▸ **Short problem**:
Give back every one of the items below word for word, but leave the pictures out.

..........

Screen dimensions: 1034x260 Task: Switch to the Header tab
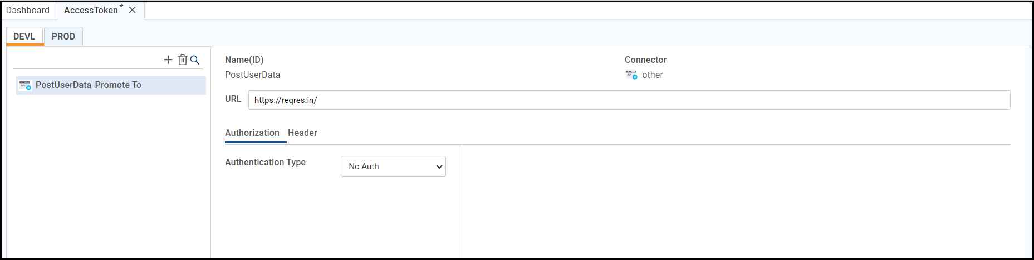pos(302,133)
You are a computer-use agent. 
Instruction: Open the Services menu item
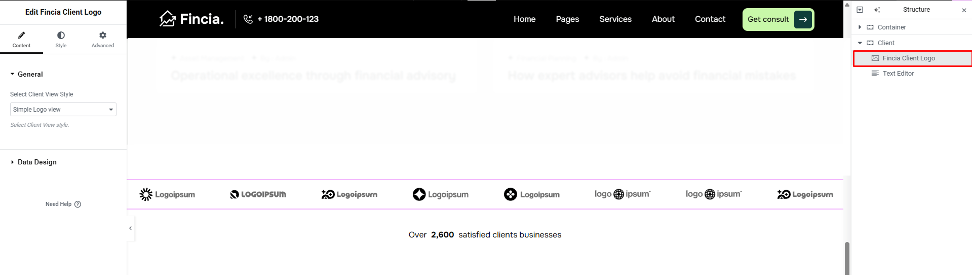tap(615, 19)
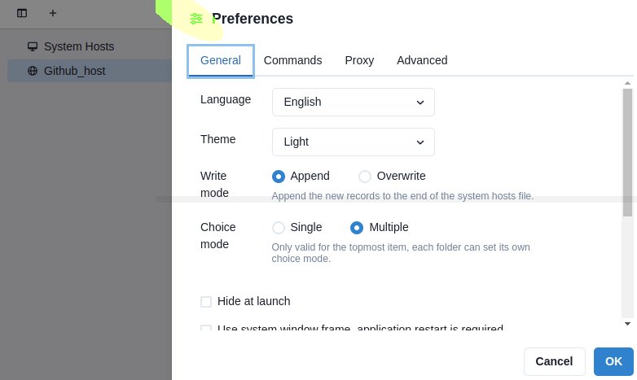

..........

▸ **Response below**:
Screen dimensions: 1034x260 Task: Switch to the Header tab
pos(302,133)
You are a computer-use agent. 
Instruction: Open the Services menu item
tap(615, 19)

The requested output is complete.